§ **Supplied entries**
┄┄┄┄┄┄┄┄┄┄

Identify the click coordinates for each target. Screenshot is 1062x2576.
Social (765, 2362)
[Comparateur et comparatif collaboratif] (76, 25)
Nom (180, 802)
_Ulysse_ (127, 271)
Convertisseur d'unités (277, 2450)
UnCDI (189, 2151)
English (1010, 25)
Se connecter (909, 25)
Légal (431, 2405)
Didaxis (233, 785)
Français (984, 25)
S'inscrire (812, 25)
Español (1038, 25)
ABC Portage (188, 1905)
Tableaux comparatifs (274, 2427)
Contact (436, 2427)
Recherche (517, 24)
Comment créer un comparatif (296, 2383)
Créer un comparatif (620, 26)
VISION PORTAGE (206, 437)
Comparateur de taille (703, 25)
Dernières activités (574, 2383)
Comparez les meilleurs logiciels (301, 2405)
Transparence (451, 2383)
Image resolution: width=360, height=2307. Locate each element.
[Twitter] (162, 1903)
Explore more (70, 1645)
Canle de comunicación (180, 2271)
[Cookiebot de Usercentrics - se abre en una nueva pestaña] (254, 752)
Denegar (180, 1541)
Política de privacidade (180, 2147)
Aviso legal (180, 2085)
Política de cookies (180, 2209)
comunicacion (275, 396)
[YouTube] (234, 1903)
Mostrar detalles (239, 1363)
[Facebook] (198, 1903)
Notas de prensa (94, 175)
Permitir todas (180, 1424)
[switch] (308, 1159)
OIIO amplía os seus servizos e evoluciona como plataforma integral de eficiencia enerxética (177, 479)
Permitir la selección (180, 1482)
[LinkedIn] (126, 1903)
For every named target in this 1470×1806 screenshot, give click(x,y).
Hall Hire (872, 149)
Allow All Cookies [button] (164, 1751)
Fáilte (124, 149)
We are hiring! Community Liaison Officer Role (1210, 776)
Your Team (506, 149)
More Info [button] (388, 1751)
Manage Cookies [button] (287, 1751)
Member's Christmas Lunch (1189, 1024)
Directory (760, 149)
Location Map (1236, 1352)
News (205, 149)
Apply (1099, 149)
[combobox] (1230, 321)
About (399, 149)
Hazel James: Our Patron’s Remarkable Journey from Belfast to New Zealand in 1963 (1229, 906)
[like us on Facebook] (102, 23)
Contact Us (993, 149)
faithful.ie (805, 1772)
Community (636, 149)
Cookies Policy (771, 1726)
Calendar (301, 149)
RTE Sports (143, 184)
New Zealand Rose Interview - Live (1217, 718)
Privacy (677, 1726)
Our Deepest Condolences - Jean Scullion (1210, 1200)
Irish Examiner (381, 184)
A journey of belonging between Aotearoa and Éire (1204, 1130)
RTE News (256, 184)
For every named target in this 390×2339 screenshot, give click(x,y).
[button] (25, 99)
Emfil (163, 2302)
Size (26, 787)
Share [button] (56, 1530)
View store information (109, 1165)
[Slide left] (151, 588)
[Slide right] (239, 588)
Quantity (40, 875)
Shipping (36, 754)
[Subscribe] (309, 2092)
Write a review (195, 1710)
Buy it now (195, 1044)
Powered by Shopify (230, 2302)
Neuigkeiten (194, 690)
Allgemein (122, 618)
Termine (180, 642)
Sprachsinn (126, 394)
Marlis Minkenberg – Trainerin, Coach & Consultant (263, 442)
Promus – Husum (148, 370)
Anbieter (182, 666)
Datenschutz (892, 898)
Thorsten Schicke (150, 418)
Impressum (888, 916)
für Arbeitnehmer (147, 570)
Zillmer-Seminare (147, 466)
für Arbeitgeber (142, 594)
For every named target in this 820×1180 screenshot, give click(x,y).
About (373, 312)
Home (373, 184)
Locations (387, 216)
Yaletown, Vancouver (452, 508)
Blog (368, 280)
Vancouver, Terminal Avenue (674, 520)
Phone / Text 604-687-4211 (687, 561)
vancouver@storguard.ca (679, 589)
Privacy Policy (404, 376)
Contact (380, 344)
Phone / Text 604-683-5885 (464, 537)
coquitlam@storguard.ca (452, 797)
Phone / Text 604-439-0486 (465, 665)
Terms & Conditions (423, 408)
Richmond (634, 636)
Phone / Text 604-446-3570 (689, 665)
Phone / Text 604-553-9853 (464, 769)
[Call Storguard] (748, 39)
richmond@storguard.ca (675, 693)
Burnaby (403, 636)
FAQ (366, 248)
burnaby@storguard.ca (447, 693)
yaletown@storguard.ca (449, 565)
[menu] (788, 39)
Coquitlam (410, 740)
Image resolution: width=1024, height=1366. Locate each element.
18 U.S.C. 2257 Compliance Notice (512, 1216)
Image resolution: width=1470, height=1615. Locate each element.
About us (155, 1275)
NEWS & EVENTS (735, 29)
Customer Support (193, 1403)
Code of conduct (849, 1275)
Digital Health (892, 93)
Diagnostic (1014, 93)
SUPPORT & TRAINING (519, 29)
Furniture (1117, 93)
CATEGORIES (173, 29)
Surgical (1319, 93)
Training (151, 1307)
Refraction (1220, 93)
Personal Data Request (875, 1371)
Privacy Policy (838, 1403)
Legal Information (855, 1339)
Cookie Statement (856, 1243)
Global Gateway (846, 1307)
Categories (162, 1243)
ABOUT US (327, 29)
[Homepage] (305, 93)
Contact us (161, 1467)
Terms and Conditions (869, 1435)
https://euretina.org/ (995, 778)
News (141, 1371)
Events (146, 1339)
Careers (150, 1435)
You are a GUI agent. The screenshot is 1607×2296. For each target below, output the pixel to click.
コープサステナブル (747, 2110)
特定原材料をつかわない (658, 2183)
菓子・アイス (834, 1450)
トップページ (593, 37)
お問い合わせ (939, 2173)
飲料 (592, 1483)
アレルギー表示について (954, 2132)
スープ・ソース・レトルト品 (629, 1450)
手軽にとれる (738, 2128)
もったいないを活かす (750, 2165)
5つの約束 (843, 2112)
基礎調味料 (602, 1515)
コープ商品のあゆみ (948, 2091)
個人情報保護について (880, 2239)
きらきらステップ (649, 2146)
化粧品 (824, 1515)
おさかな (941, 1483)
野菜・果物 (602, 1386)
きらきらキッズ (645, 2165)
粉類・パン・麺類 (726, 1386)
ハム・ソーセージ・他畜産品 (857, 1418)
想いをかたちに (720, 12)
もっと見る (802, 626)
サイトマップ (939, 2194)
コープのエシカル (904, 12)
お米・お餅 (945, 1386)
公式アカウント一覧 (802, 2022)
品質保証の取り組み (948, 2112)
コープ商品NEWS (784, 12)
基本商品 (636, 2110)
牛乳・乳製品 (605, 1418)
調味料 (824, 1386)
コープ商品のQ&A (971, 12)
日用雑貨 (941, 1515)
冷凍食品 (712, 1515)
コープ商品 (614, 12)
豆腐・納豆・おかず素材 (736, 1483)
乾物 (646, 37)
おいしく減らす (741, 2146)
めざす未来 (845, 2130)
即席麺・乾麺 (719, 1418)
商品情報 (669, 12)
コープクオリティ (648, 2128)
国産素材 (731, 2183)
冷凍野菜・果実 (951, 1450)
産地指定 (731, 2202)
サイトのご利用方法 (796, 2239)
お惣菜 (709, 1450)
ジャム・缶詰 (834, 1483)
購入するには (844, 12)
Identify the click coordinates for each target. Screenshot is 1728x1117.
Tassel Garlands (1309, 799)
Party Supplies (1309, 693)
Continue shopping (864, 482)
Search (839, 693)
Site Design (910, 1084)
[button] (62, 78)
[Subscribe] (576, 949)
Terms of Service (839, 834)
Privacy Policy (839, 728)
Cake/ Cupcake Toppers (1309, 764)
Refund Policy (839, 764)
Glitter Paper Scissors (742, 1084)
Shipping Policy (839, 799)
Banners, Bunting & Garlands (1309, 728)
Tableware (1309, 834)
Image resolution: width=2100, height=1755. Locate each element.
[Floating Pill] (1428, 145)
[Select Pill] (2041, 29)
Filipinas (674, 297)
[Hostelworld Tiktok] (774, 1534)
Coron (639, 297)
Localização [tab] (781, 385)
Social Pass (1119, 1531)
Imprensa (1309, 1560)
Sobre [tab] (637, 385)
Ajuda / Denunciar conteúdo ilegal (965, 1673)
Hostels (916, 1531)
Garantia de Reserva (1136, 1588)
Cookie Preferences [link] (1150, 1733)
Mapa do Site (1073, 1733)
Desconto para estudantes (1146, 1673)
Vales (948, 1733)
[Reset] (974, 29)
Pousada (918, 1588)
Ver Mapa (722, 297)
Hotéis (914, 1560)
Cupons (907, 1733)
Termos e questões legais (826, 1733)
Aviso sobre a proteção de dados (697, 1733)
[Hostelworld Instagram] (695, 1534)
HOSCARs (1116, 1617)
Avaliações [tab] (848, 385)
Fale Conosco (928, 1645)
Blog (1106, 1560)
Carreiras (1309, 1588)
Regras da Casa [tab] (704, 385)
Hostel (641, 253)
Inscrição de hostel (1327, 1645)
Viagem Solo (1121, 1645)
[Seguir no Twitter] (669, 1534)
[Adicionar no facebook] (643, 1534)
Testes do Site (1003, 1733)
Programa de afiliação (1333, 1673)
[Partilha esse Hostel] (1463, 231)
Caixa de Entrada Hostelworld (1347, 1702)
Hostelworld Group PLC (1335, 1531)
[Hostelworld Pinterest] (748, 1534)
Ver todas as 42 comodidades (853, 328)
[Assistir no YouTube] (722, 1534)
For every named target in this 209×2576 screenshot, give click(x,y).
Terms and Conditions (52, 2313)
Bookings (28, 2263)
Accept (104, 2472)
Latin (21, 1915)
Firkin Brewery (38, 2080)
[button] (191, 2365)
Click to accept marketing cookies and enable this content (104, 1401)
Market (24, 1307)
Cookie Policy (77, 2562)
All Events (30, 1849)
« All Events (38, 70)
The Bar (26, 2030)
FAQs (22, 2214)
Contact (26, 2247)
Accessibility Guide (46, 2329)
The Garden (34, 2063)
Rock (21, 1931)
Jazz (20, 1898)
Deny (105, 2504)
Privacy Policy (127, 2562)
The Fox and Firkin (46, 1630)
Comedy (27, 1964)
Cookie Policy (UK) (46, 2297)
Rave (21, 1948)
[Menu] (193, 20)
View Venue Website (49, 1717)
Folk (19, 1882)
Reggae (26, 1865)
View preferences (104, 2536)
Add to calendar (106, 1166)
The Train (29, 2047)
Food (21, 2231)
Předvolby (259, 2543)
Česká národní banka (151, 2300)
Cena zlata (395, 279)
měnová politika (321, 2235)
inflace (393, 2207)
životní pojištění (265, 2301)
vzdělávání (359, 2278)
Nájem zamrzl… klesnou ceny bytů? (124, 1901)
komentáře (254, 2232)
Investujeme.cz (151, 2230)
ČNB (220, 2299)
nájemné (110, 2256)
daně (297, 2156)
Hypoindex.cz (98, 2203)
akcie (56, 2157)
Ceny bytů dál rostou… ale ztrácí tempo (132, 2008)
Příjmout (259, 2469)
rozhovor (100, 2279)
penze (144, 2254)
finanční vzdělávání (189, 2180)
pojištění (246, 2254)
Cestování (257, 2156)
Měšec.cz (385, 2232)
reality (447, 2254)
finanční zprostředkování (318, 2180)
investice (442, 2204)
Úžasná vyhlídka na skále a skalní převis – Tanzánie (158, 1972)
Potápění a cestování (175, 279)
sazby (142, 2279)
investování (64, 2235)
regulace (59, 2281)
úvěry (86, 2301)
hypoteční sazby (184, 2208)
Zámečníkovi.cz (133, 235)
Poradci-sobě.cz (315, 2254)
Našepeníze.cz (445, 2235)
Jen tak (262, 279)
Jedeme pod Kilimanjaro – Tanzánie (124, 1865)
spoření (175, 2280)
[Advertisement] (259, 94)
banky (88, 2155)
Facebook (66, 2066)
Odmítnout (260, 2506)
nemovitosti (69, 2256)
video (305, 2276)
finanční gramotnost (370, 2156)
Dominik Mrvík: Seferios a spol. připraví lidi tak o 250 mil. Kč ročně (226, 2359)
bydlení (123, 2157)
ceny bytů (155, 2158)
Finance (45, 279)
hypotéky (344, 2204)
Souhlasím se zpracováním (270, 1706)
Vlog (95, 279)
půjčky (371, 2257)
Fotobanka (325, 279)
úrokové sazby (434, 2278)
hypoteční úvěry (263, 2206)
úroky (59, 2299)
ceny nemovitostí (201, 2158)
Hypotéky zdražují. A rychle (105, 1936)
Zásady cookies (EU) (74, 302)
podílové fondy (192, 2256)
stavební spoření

┄┄┄┄┄┄┄┄┄┄

§ **Your objective**
If a line comes after the one that contains "Comment créer un comparatif (296, 2383)", leave it out; return every line of the entries up to that point exactly, starting with the first, with that line included.

§ **Answer to this exercise**
Identify the click coordinates for each target. Screenshot is 1062x2576.
Social (765, 2362)
[Comparateur et comparatif collaboratif] (76, 25)
Nom (180, 802)
_Ulysse_ (127, 271)
Convertisseur d'unités (277, 2450)
UnCDI (189, 2151)
English (1010, 25)
Se connecter (909, 25)
Légal (431, 2405)
Didaxis (233, 785)
Français (984, 25)
S'inscrire (812, 25)
Español (1038, 25)
ABC Portage (188, 1905)
Tableaux comparatifs (274, 2427)
Contact (436, 2427)
Recherche (517, 24)
Comment créer un comparatif (296, 2383)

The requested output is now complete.